Home > Uncategorized > Time For a Reset Would be a Good Time To Address the Questions on the Cover Page of This Blog… to Question the Dominant Paradigm

Time For a Reset Would be a Good Time To Address the Questions on the Cover Page of This Blog… to Question the Dominant Paradigm

November 18, 2020

The title of an article in Forbes by Raymond Pierce- “A Reset of Public Education“- caught my eye this morning as I scrolled through my news feed.  The reason for a reset is obvious: we are now living through a universal disruption to the status quo that is opening the door for us to completely re-think and redesign the way we deliver public education. I read the article hoping to find some ideas of how Mr. Pierce might propose change. But instead of offering some concrete proposals or a framework for beginning the needed deliberations, Mr.
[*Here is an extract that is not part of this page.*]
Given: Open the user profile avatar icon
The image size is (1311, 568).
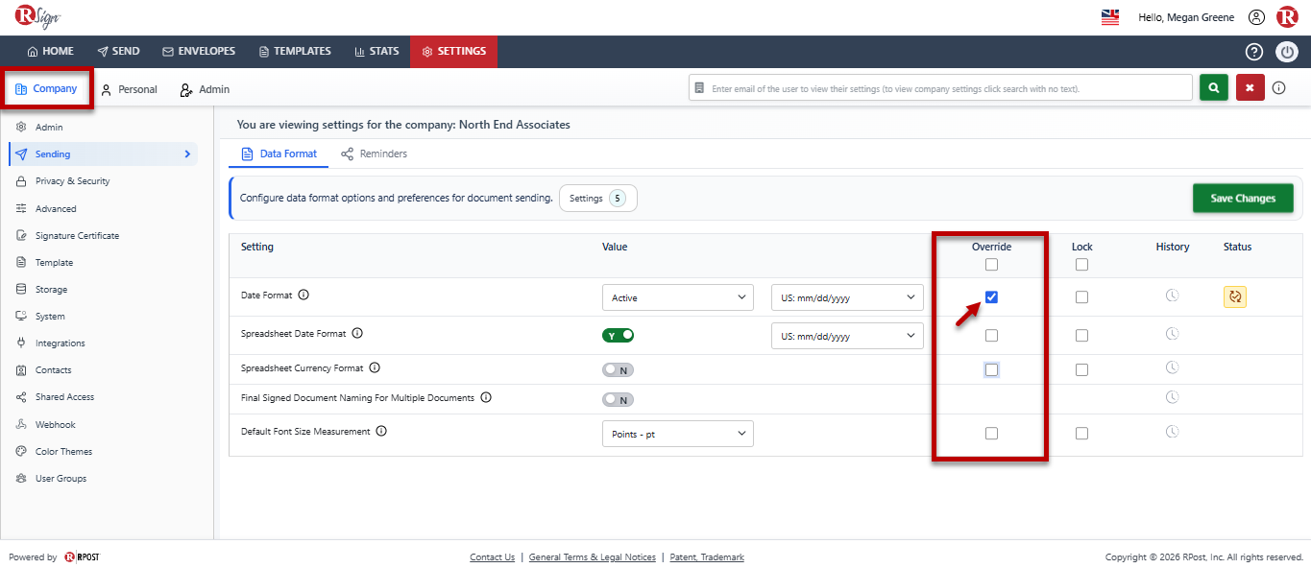Looking at the screenshot, I should coord(1256,17).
Pierce focused on the need for seeking common ground:

The call for unity following our recent presidential election should be accompanied by thoughtful and serious conversations about a comprehensive approach to multifaceted challenges that beset public education. For too long, there has been too much investment in one-size-fits-all approaches, such as private school vouchers or tax credits, and new accountability and testing methods. Let’s take this moment to recognize the complexity of providing mass education, and examine the range of approaches that really work, where they work, and why. I strongly believe there is a wealth of common ground within the public education debates that can be the basis for a real reset.
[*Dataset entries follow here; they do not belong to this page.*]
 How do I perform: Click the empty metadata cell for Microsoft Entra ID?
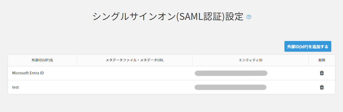point(134,73)
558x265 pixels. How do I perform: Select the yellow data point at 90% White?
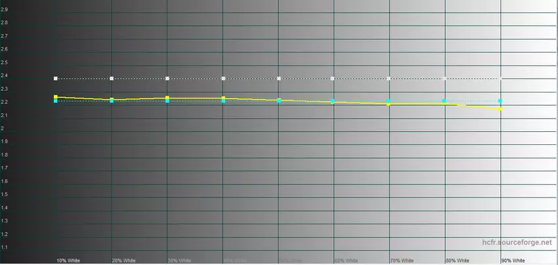500,109
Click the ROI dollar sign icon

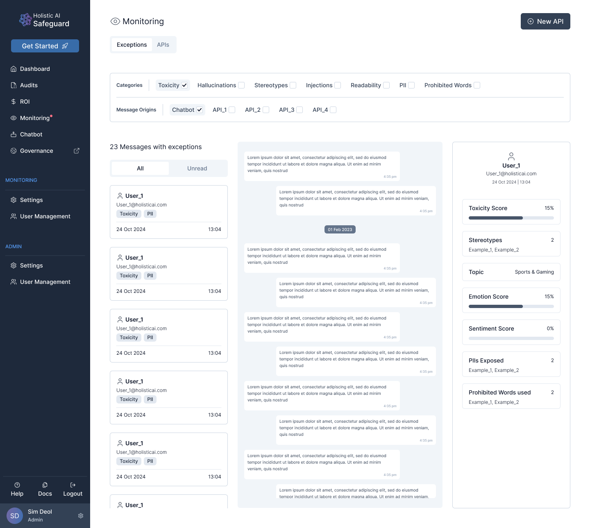[x=14, y=102]
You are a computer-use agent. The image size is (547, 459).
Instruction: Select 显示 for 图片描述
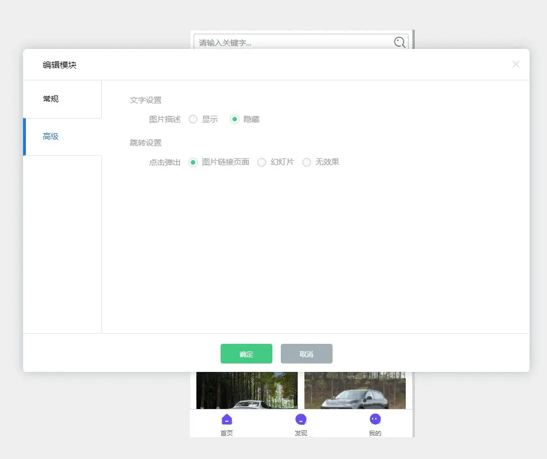click(193, 119)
Our conversations must include a fulsome examination of long-standing models of success in areas such as community schools and wraparound services, teacher development, personalized learning, and more. We must recognize and reckon with such difficult issues as school funding, student discipline, behavior and mental health, and of course the governance of our local public school districts. These conversations must be expanded for a comprehensive reset of how mass education goes forward in this nation.

I am in complete agreement that we must find common ground… but I am not sure that we can find common ground as long as we are framing our discussions on the same old factory model that has served as the framework for public schools for over a century. Instead, I see this as an opportunity to focus on the questions I posed when I launched this blog over nine years ago:

Discourse on public education is stuck in a rut because the public thinks of public schools as factories. When I shared this observation with some colleagues a few years ago, their response was “So what? Everyone knows that! What difference does it make”. Their rejoinder was partially true. First, NOT everyone knows that schools are modeled after factories. Secondly, the notion that school-is-a-factory is so ingrained that we cannot conceive of a different method for organizing education. Finally, it DOES make a difference because when we unwittingly accept the notion that schools can only be organized like they are today we avoid asking questions like:

  • Why do we group students in grade levels based on their age?
  • Why do we group students within a particular grade level based on their rate of learning?
  • Why do we group students at all?
  • Why does school take place in a limited time frame?
  • Why do we believe there is “one best way” to educate ALL children?

All of these practices are in place because they result in “efficiency” in the factory school… and until we change our minds about how schools are organized, until we replace our conception of schools as a factory with a new mental model, we will continue measuring “quality” by giving standardized tests to students grouped in “grade levels” and recycling “new ideas” and “reforms” based on ways to run the factory more efficiently.

So… why DON’T we pose those questions NOW? The best way to change a dominant paradigm is to question its premises. The five questions above would be a good start to moving away from the old debates about how to provide schooling to all children and move in a new direction.